- Directed by: Karel Smyczek
- Written by: Zdeněk Svěrák Karel Smyczek
- Based on: Karel Čapek Zdeněk Svěrák
- Produced by: Karel Škop, Robert Fuksa
- Starring: Jiří Strach Barbora Seidlová Pavel Zedníček Arnošt Goldflam Jiří Pecha Jiří Lábus Miroslav Táborský Ladislav Gerendáš Jaroslav Sypal Marián Labuda Ljuba Krbová
- Cinematography: Jan Malíř
- Edited by: Zdeněk Patočka
- Music by: Jaroslav Uhlíř
- Release date: 11 September 1997;
- Running time: 106 minutes
- Countries: Czech Republic Bulgaria France
- Language: Czech

= Lotrando a Zubejda =

1997 Czech fairy tale film

Lotrando a Zubejda (Lotrando and Zubejda) is a 1997 Czech musical fairy tale film directed by Karel Smyczek and written by Zdeněk Svěrák as an adaptation of two fairy tales: "Doctors" and "Highwaymen", by Karel Čapek, from the book Niner Fairytales: And One More Thrown in for Good Measure.

==Plot==
In Bohemia, the aging brigand Lotrando leads a band of robbers. Preoccupied with his trade, he belatedly realizes that his son has grown into an uneducated young man, and sends him to a monastery to be properly raised. Among the monks, young Lotrando becomes a refined and gentle man. Returning home to his dying father, whom the band has deserted, he promises to carry on the trade, not yet knowing what it is, and feels bound to honor that promise. Too well-mannered to successfully rob anyone, he holds up the woodcutter Drnec only to befriend him.
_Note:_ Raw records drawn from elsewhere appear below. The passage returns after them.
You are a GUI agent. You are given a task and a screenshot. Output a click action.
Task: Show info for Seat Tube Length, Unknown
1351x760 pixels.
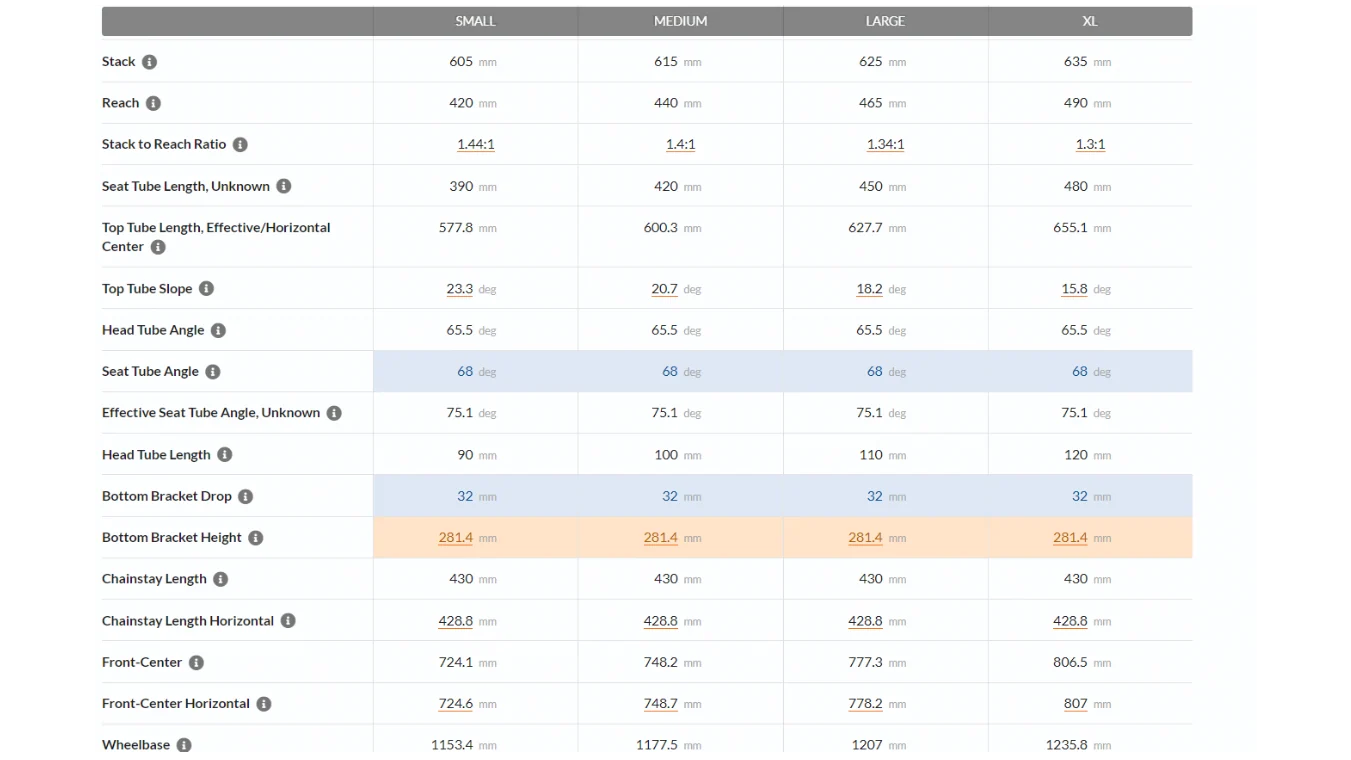(x=284, y=186)
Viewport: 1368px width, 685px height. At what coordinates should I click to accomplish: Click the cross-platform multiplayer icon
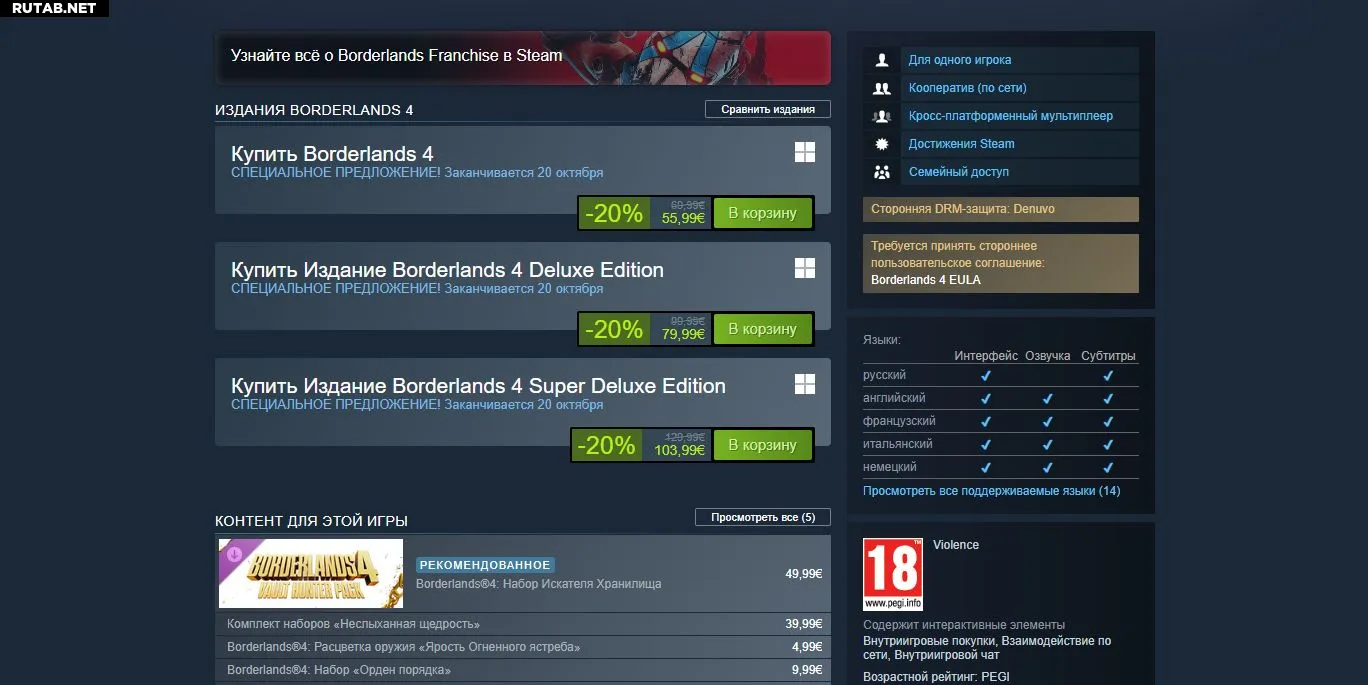[881, 116]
Meanwhile, in the distant sultanate of Soliman, no cure can be found for the ailing princess Zubejda, the sultan's daughter, whom he means to give as the seventh wife of another sultan. When Mr. Lustig, a Bohemian traveler and a friend of Soliman, advises that a doctor from Bohemia would be her best hope, a delegation is sent there to find a man bearing the title "Dr." Because of his name, Drnec is mistaken for a doctor and, believing himself hired for his woodcutting, brought to the palace with Lotrando as his assistant. There they meet the princess and her maid, fellow countrywoman La Mad.
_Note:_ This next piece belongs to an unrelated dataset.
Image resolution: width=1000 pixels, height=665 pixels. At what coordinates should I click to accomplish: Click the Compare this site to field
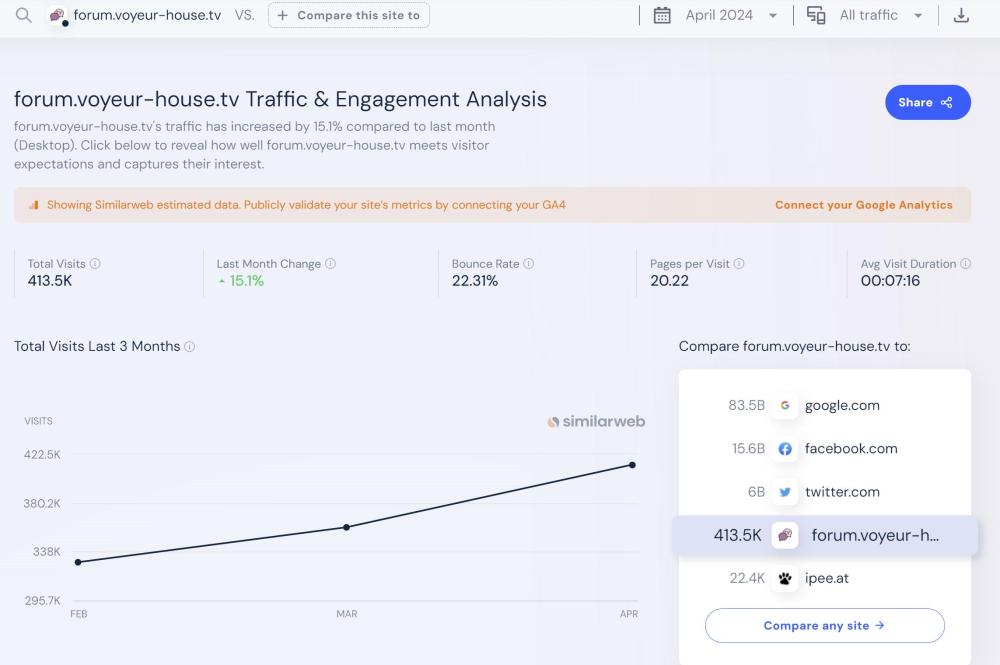click(x=348, y=16)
Drnec knows nothing of medicine, and once the mistake is revealed, the two are imprisoned and condemned to death. Lotrando recalls a proverb that where the sun does not go, the doctor does, and with Lustig's help he and Drnec sneak away to fell the tall trees outside the princess's windows. Exposed to sunlight and fresh air, Zubejda recovers. She and Lotrando quickly bond, and on learning of the sultan's plan to marry her off, he falls ill himself and is found to be lovesick; he also discovers that La Mad is his long-lost mother, Madla. Zubejda persuades her father to let her wed Lotrando instead, and the couple marry and settle in Bohemia.

==Cast==
- Jiří Strach as Lotrando
- Barbora Seidlová as Zubejda
- Pavel Zedníček as Drnec
- Arnošt Goldflam as Mr. Lustig
- Jiří Lábus as Vince
- Jiří Pecha as Old Lotrando
- Marián Labuda as Sultan
- Miroslav Táborský as Hali
- Ladislav Gerendáš as Beli
- Jaroslav Sypal as Zeli
- Ljuba Krbová as La Mad/Madla
- Josef Karlík as Prior
- Vladimír Javorský as Father Amadeus
- Jaroslava Krettschmerová as Stepmother
- Naďa Konvalinková as Drnec's wife
- Barbora Srncová as Anna
- Oldřich Navrátil as Muezzin

== Reception and legacy ==
The film was described as a "modern fairytale, simple and clever".

The film was a national success and the director himself adapted it on stage in 2024.